Just refitting the covariates with positive coefficients in an nnls fit using a regular linear model fit btw does not work, since such a linear model fit would not take into account the nonnegativity constraints and so would result in nonsensical confidence intervals that could go negative.
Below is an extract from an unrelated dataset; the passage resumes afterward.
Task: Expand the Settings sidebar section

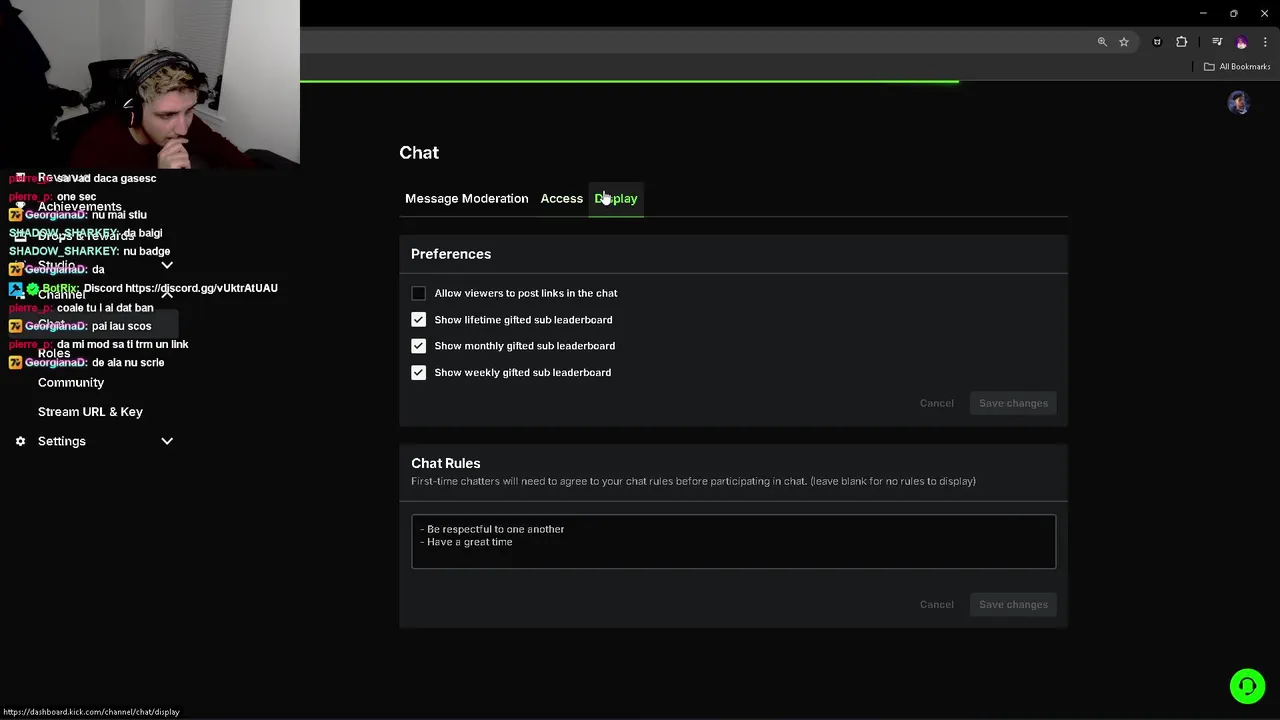Action: [x=167, y=441]
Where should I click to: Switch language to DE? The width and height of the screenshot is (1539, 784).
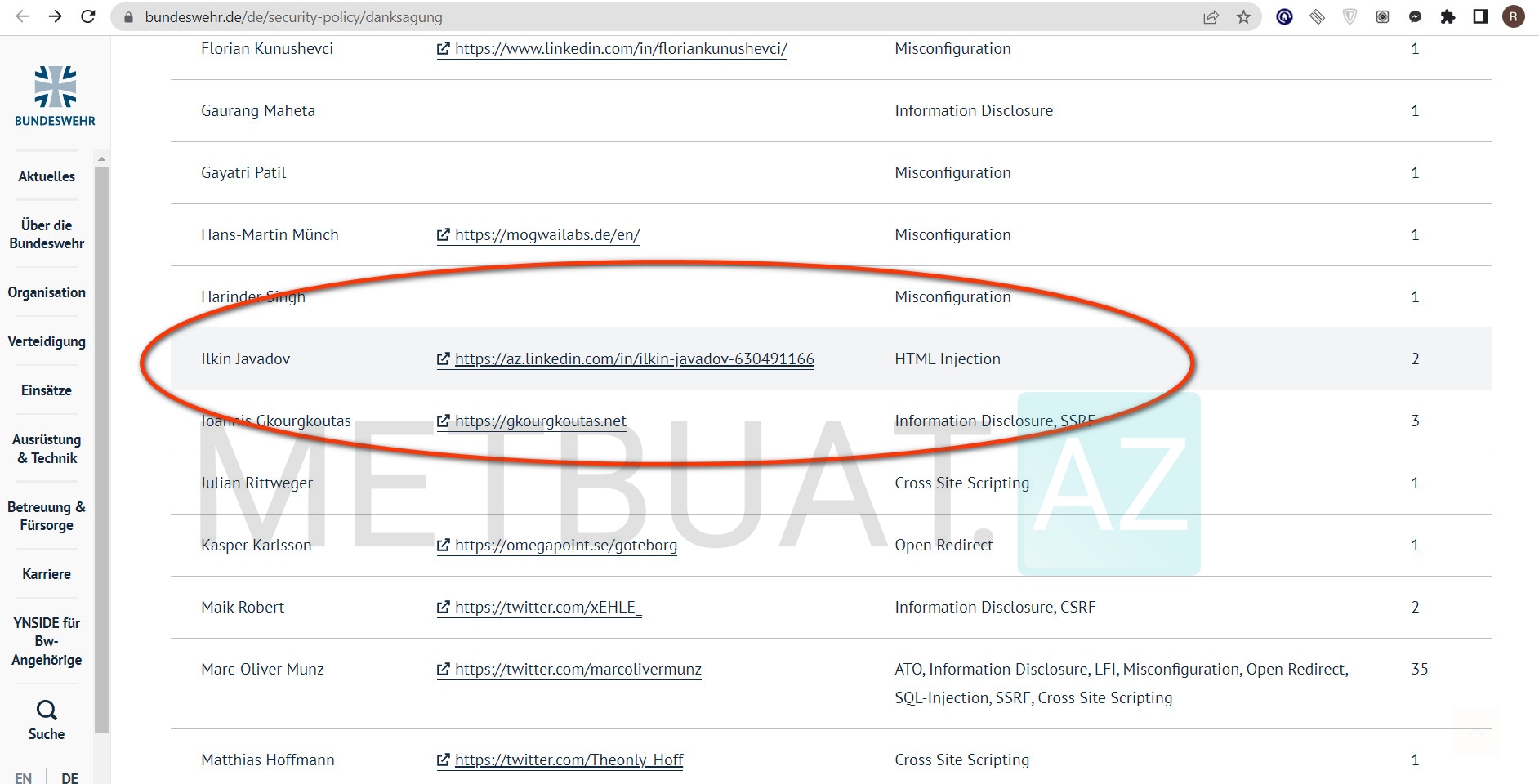70,777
This paper "Exact post model selection inference for marginal screening" by Jason Lee & Jonathan Taylor also presents a method to do post-model selection inference on nonnegative nnls (or LASSO) coefficients and uses truncated Gaussian distributions for that. I haven't seen any openly available implementation of this method for nnls fits though - for LASSO fits there is the selectiveInference package that does something like that. If anyone would happen to have an implementation, please let me know!
Best Answer
I think minimizing $\| Ax -y \|^2 + \lambda x ^\top A^\top Ax$ does make sense. think of it as just a particular non-diagonal covariance gaussian prior. then you can vary $\lambda$ (and cross validate) to achieve different error/feature support tradeoffs.